Kyoto / Schröder w Brukseli
16 lutego 2005Gdyby dramatyczne wizje na temat przyszłości klimatu na naszym globie miały się potwierdzić, to Protokół z Kyoto stanie się według DIE WELT bezużytecznym kawałkiem papieru albo najwyżej o parę lat spowolni naturalny proces.
Gazetę porusza jednak co innego, mianowicie miliardowy balast jakim za sprawą Protokołu z Kyoto obarczono gospodarki narodowe. Uważa ona, że z zainwestowania tych środków w projekty celujące na zminimalizowanie skutków ewentualnych katastrof klimatycznych ludzie mieliby na tej planecie większy pożytek.
Według DIE WELT Protołół ten jest czymś zgoła jałowym, więcej, bo kosztownym symbolem nadziei, że państwa tego świata zaczną wreszcie wspólnie rozwiązywać problemy globalne.
Większość niemieckich dzienników pokłada jednak w Protokole z Kyoto wielkie nadzieje.
Wreszcie skończy się podchodzenie do naszej atmosfery jak do bezpłatnego śmietniska: protokół z Kyoto jest pierwszym krokiem w tym kierunku - cieszy się THUERINGER ALLGEMEINE.
W przekonaniu gazety wprowadzenie po siedmiu żmudnych latach Protokołu w życie powinno się jakoś uczcić, choć również zapłakać nad wołającymi o pomstę do nieba cuchnącymi kompromisami.
MAIN-POST z Wuerzburga ostrze krytyki kieruje pod adresem USA jako największego na świecie producenta dwutlenku węgla:
Podkreśla, że my Europejczycy powinniśmy raz na zawsze uświadomić naszym partnerom po drugiej stronie Atlantyku, że wspólnota wartości nie może się wyłącznie opierać na współpracy gospodarczej i wojskowej; że powinniśmy wspólnie bronić również naszego klimatu.

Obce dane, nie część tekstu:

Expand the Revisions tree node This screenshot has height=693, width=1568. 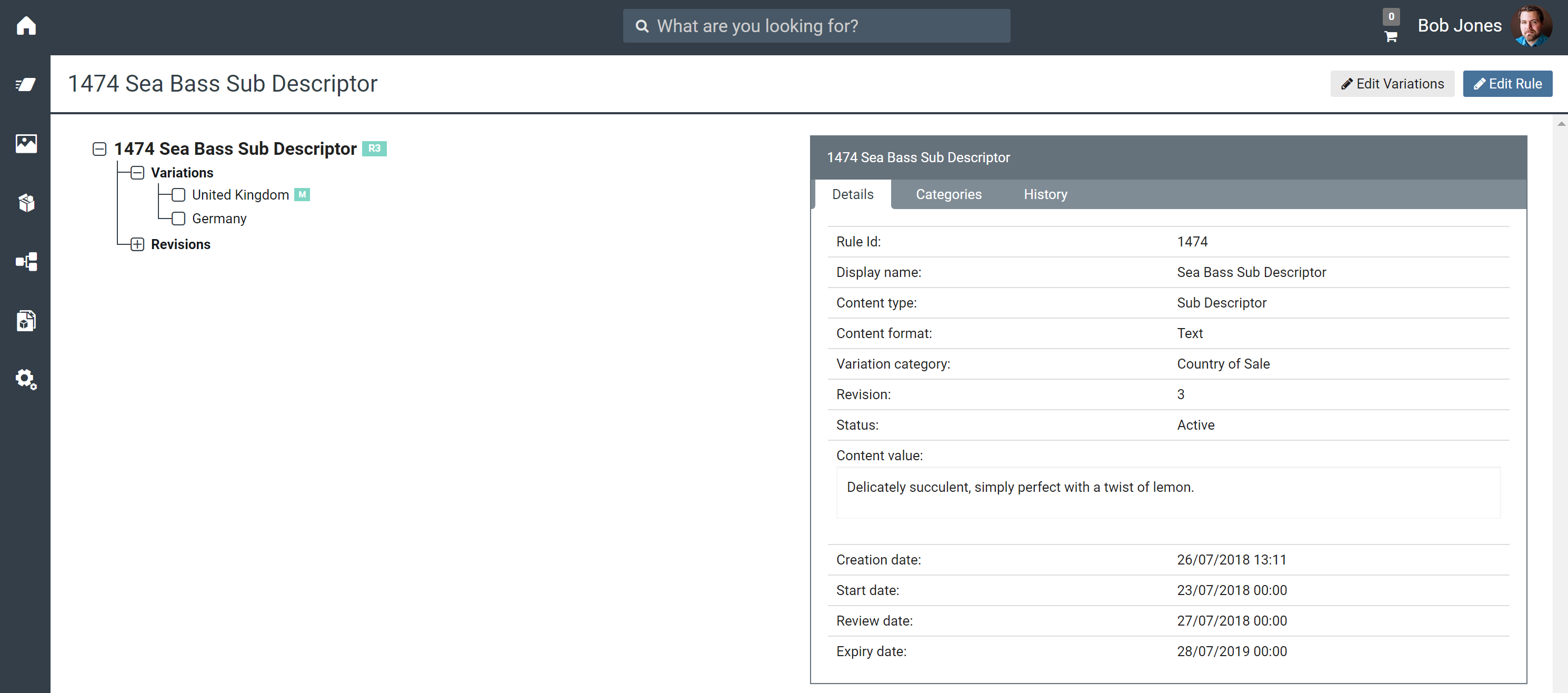pos(137,244)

MAIN-POST wierzy, że któregoś dnia amerykańscy ludzie biznesu zrozumieją, że i na nowoczesnej technologii ekologicznej można nieźle zarobić.
Stan naszego klimatu poważnie niepokoi SUEDDEUTSCHE ZEITUNG. Gazeta twierdzi, że na nic się nie zda rezygnacja czy też wytykanie palcem niszczyciela klimatu w Białym Domu.
Według niej bardziej przekonują czyny i dowiedzenie, że ochrony klimatu nie trzeba okupywać stagnacją gospodarczą.
W Wielkiej Brytanii, Niemczech i Szwecji, gdzie przynajmniej osiągnięcie celów, zawartych w Protokole z Kyoto nie jest utopią, już tli się promyk nadziei - pisze monachijska gazeta.
Więcej nawet, bo pomału zaczyna się odchodzić od surowców kopalnych; od nadmiernego spalania węgla, ropy naftowej i gazu ziemnego
SUEDDEUTSCHE ZEITUNG jest przekonana, że ociężały czołg, który wystartował z Kyoto, dopiero wówczas nabierze prędkości, gdy skutków zmian klimatycznych nie da się już przeoczyć.
O strachu przed konkurencyjnością pisze w artykule wstępnym DIE WELT. Kanclerz w obronie niemieckiego rynku usług przed niepożądaną konkurencją zażądał wczoraj na spotkaniu z Barroso wprowadzenia poprawek do unijnej ustawy o liberalizacji usług.
DIE WELT zarzuca mu, że ugiął się pod bezprzykładną kampanią, zainscenizowaną przez związki zawodowe, socjalne i ochrony konsumentów a także przez przeciwników globalizacji.
Gazeta podkreśla, że rynek usług rządzi się tymi samymi prawami co inne rynki. Jeśli opadną bariery, rośnie konkurencyjność. Wychodzi się z lepszą i tańszą ofertą, z czego korzyści czerpią i konsumenci i przedsiębiorcy. Nadto rośnie dynamika wzrostu, powstają nowe miejsca pracy. Powiększa się też w konsekwencji przeznaczony do podziału tort.
DIE WELT nie przemilcza, że niektóre branże, również w Niemczech nie będą w stanie konkurować z zagranicznymi; że zasilą grupę przegranych.
Gazeta jest pewna, że to za sprawą takich właśnie branż narobiło się z powodu unijnej ustawy tyle szumu w polityce.